Grid taxed by demand; BPUB chief details outage challenges

Rolling blackouts are one thing. Sitting in an unheated house or apartment for days in a row while the temperature outside hovers at or below freezing is another.

Hundreds of Brownsville residents found themselves in that predicament during last week’s winter assault on Texas and the Rio Grande Valley. Several of the state’s power plants began going offline around 1 a.m. on Feb. 15 as the Arctic invasion caused equipment and instrumentation to freeze up and electrical generation to cease at the same time demand for power was soaring statewide.

To keep the state’s power grid from collapsing entirely, the Electric Reliability Council of Texas ordered mandatory rolling blackouts in cities across Texas, including Brownsville. These rotating outages were supposed to last an hour or two at most before power was restored and then another segment of town made to sit in the dark.

In many cases it didn’t work, explained Brownsville Public Utilities Board General Manager John Bruciak at a Feb. 18 joint press conference with the city of Brownsville. It wasn’t because the city-owned utility lacked sufficient generating capacity, he said. BPUB, with 50,000 customers, has a power plant in Brownsville, owns part of another one in Edinburg and also part of a wind farm around Hebbronville, he said.

“We had more than enough power supply for Brownsville,” Bruciak said. “There was no shortage of power. We were restricted by ERCOT how much of that power supply we could use because of the shortfall in the state.”

The reason for the shortfall was that the state’s power plants have not been winterized, despite a report from the North American Electric Reliability Council following a winter 2011 that caused major outages in Texas. NAERC warned that a similar catastrophe could occur again without winterization, and indeed it came to pass last week, though worse than in 2011.

Wind turbines froze up as well, also because they have not been winterized, although wind supplies only 20 percent of the state’s power generation compared to more than 47 percent from natural gas power plants.

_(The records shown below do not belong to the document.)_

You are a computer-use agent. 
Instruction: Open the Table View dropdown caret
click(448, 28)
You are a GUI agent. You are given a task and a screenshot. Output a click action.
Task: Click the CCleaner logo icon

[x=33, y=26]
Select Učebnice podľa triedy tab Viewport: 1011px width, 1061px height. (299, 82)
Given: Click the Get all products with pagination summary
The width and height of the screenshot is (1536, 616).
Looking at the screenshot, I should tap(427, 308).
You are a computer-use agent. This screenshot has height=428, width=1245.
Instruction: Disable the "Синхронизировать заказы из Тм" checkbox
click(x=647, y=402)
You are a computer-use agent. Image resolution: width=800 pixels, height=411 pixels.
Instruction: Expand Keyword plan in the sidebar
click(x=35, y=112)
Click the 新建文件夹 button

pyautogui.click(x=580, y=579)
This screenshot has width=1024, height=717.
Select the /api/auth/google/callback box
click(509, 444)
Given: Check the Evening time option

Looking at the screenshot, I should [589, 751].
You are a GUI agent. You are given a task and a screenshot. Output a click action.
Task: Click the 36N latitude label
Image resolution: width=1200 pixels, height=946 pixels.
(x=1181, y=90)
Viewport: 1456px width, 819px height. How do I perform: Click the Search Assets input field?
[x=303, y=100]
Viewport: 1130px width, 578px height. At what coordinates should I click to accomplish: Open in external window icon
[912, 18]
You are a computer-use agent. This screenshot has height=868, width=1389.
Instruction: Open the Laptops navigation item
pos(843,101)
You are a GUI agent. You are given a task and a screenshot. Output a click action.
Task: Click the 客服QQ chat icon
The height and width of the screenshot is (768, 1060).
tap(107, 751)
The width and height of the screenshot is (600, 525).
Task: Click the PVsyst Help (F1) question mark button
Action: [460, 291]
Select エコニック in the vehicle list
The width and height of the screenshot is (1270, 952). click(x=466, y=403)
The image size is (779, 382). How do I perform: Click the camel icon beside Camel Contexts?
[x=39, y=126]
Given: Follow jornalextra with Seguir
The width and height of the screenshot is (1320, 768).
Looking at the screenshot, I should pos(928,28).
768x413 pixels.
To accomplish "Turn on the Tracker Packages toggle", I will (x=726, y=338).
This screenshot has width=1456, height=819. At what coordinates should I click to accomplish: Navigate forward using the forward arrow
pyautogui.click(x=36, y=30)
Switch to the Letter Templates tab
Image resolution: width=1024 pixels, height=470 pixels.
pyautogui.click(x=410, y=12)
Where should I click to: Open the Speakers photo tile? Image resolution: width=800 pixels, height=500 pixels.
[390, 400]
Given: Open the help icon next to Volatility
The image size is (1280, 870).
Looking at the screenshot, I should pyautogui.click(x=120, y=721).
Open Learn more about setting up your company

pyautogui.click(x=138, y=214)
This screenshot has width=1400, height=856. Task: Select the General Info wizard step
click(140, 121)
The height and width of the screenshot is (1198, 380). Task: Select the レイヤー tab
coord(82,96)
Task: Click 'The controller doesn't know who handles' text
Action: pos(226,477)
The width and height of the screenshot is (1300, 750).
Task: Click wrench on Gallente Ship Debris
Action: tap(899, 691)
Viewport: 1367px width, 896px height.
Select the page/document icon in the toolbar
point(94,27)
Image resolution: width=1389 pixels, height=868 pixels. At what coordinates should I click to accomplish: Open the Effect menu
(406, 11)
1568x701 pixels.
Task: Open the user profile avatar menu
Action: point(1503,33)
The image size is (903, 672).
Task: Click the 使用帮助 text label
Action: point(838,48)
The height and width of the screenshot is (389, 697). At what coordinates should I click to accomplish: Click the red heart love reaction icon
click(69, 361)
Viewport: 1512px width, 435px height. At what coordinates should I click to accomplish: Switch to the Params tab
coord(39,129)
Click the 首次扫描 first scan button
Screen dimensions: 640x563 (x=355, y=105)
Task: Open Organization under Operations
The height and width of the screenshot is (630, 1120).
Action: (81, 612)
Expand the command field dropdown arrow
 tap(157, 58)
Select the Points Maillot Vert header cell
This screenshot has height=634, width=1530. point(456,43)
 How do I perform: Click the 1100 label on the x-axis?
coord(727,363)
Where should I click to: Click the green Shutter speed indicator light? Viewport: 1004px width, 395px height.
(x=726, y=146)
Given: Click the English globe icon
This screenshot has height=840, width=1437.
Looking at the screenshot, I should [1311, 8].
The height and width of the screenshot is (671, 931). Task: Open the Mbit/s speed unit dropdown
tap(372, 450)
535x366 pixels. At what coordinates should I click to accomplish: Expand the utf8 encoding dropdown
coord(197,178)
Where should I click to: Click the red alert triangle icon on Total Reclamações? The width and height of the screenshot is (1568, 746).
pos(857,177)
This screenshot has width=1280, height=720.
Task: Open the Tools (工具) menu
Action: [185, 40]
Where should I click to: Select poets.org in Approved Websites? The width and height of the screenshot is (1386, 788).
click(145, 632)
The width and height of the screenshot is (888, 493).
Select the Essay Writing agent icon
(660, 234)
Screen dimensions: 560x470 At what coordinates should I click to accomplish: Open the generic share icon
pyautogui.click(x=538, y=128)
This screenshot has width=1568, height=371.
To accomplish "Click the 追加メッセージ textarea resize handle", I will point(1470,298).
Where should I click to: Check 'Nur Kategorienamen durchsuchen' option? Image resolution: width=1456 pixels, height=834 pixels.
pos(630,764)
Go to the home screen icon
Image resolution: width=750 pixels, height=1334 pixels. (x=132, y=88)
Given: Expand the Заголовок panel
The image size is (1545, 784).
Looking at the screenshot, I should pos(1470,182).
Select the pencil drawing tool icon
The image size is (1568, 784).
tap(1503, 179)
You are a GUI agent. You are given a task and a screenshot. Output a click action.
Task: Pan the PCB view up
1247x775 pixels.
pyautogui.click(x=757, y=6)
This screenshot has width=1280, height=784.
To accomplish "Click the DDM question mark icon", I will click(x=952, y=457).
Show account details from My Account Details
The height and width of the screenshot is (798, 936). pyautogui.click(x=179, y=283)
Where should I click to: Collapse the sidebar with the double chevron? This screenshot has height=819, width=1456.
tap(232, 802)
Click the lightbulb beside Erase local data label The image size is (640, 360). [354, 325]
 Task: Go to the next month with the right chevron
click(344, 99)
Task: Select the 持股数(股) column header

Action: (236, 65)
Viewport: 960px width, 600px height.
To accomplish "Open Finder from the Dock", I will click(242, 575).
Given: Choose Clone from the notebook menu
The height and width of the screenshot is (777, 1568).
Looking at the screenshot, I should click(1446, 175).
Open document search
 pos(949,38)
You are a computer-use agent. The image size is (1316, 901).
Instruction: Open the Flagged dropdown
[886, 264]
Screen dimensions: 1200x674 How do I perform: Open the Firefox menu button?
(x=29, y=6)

Bruciak said the unusual combination of events last week — rolling outages during an ice storm — contributed to so many Brownsville and Valley residents being without power for so long.

“A lot of the problems we had when we started rotating circuits and feeders is when we tried to activate some of those, there were equipment failures on those feeders and circuits,” he said.

BPUB would bring a feeder online and crews would move onto the next one, only to have to come back to the first one because of a blown fuse or other problem, Bruciak said. That was caused by the huge demand once a feeder was turned on, hence BPUB’s repeated calls to the public to turn everything off while the power was out.

“Especially in cold weather situations … all your appliances are on, your heaters are on, space heaters,” Bruciak said. “When they all come on, transformers aren’t made for that kind of a load instantaneously. And that was a big problem. Once that happens you cause damage to the substation and you’ve got to go back in there.

“Brownsville County Club was an example. We could not get that subdivision energized because of the load in there. It would trip the breaker at the substation and transformers. So we had to go in there an isolate that subdivision in segments, and bring that back at a slower pace, so those people were out a long time.”

The same scenario was playing out in other parts of the city, Bruciak said. As far as what can be done locally to prevent a repeat, BPUB is determined to look at ways to improve the infrastructure where needed, he said.

“We certainly learned a lot in this event, both on what our shortfalls are in cold weather,” Bruciak said. “And also our communication to the public to let them know what’s happening. I think we were spending more time trying to fix the problem … than we were letting the people know how we were trying to fix that problem. We’ve got to improve on that going forward.”

Speaking at the press conference, Brownsville Mayor Trey Mendez praised crews for BPUB and other area providers who had been working around the clock to restore power to residents. As for local infrastructure, he said, “we do have some local issues that are going to be addressed.”

“I think the biggest lesson so far is we’ve got a lot of work to do, not just city-wide but statewide (with) our electrical and power infrastructure,” Mendez said. “There’s a been a lot of finger pointing throughout the state as to who’s to blame. I think that will surface over the next couple weeks.”

He said he plans to encourage further investment in Brownsville’s power infrastructure. If it’s revealed that there are problems with the local grid that were known but not addressed, “that’s certainly something that there should be accountability for,” Mendez said.

“But if you just couldn’t reasonably predict, you can’t really necessarily blame too much,” he said. “If they knew and it was an actual deficiency that existed, or something that could have been improved or upgraded, then yeah, that could be a problem.”